This short story was suppose to be about the nature of miracles and the origin of faith. Or perhaps the difference between faith and religion or perhaps just the loss of magic and the disillusion of identity. Perhaps it was just trying to be funny.
Eventually Brian met Maria. She was a charismatic redhead who was neither particularly slutty or particularly holy either. She was very smitten with Brian though, that much was obvious to everyone. And Brian loved her in a very physical way without it having any major effect on his belief in being The Son of God. People soon gave up questioning him about how this could be. Brian didn’t know a lot of about theology, as it turned out, and didn’t involve himself in such discussions.

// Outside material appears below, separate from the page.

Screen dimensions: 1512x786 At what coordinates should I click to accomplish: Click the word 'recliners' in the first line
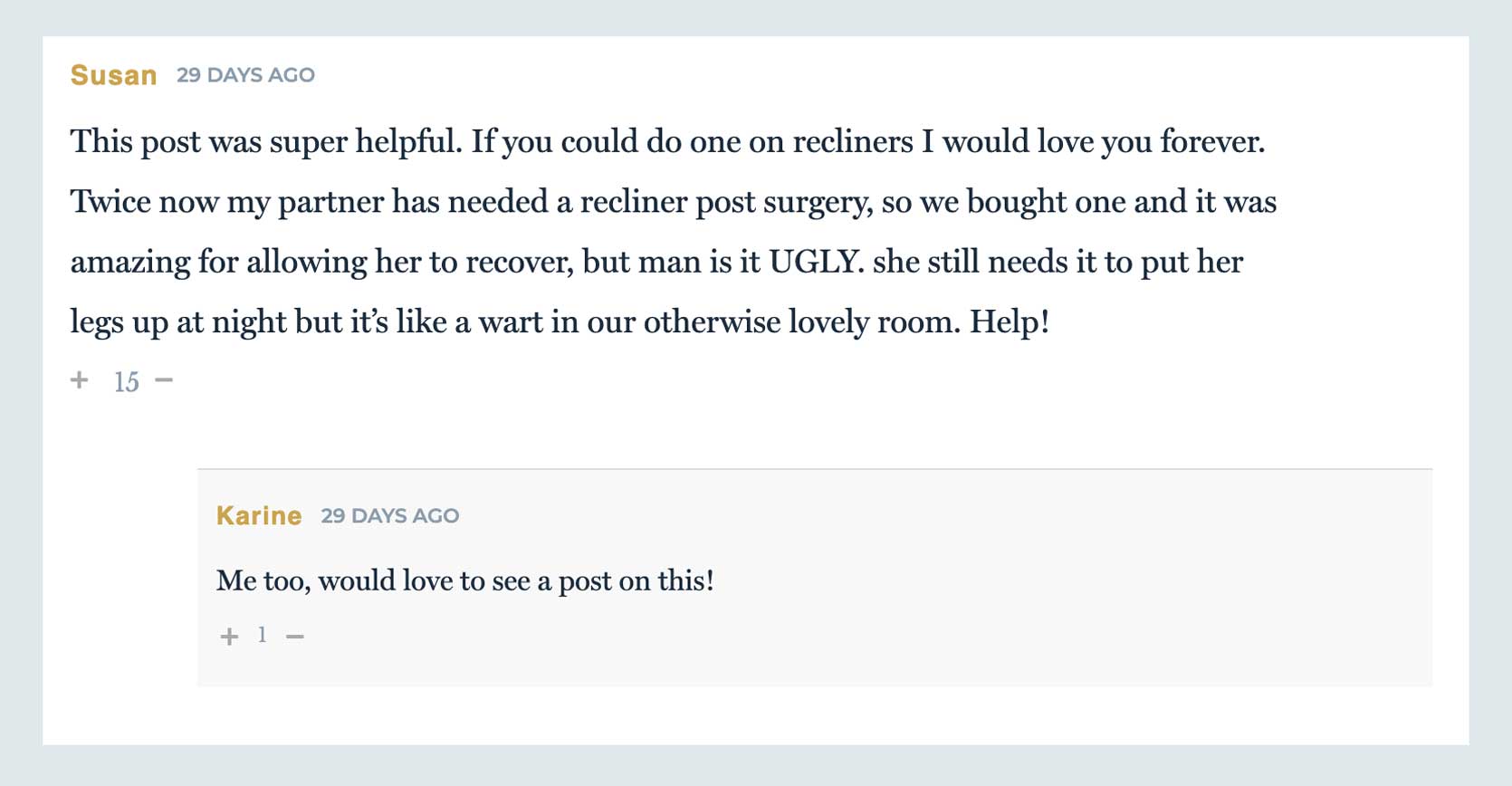(853, 141)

Being the Savior didn’t spare Brian’s life the hardships and defeats of human life, and soon he lost Maria. She didn’t die or anything dramatic like that, but she did have too much to drink one night in town and went with the wrong person home. Pain was written all over Brian’s face in those times, but no one had the heart to ask him if this changed his idea of being Jesus Christ – though, many probably thought about it. Maria was heart broken as well, and perhaps, being Christ, Brian should have forgiven her. Perhaps he did forgive her, but she just never forgave herself. No one knows.

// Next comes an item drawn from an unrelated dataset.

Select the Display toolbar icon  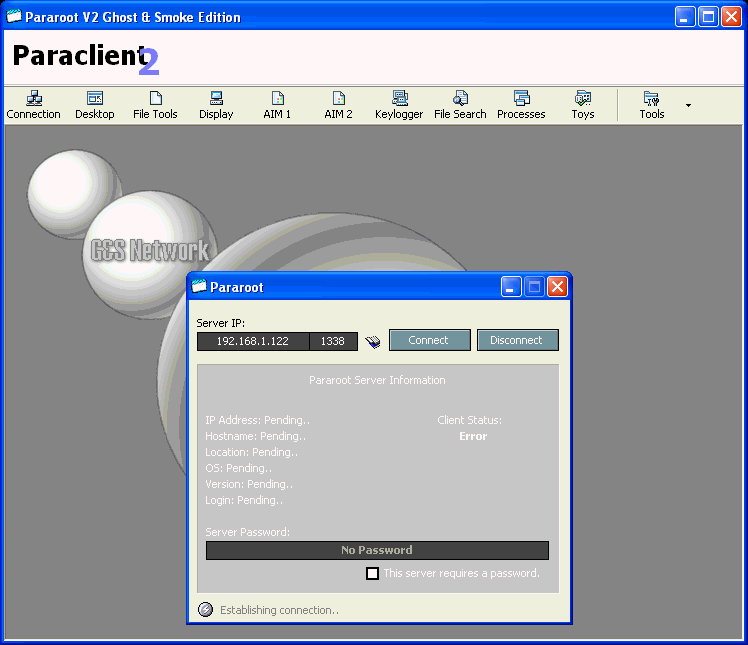click(216, 105)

Brian and Maria never found each other again. People noticed that Brian stopped talking about being Jesus Christ, but then he hadn’t actually ever talked about it much himself. But people stopped asking him and stopped looking at him with that daring smile, whenever something seemingly miraculous happened. So, the idea itself just sort of went away. People grew up and rumor has it that Brian lives with his wife and two kids in a small town today. He works as a customer service agent and does nothing spectacular with his life, as far as anyone knows.

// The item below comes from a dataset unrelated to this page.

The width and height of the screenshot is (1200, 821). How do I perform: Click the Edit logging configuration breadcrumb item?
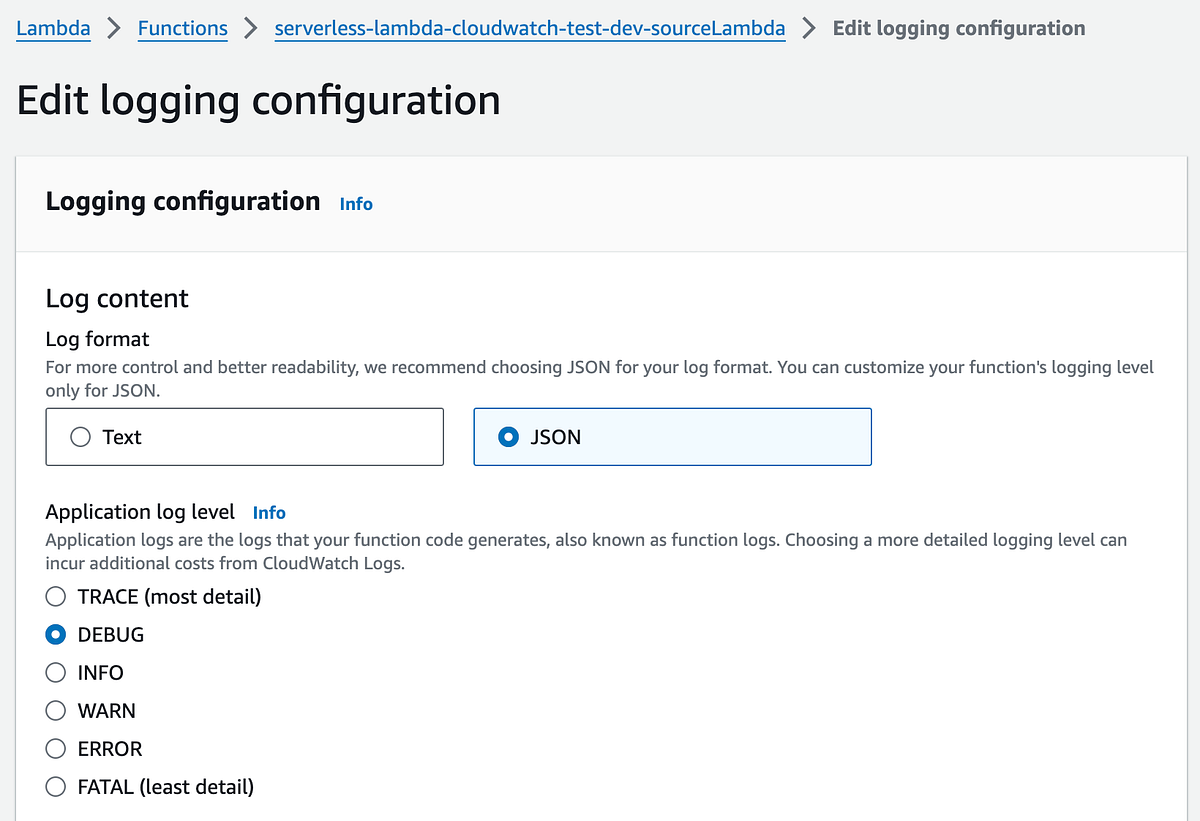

People probably expected more of Brian. Even when he lost Maria people obviously expected his reaction to be something exceptional. That he would violently forsake this cloak of goodness and kindness that he had chosen to wear. That somehow this idea of being Christ would resolve in some manner that it never did. But then, Brian never really was anything special in any other way than his belief in being Jesus Christ and in the kind nature that followed this belief.
Perhaps he had just watched the wrong movie as a child and took the joke too far.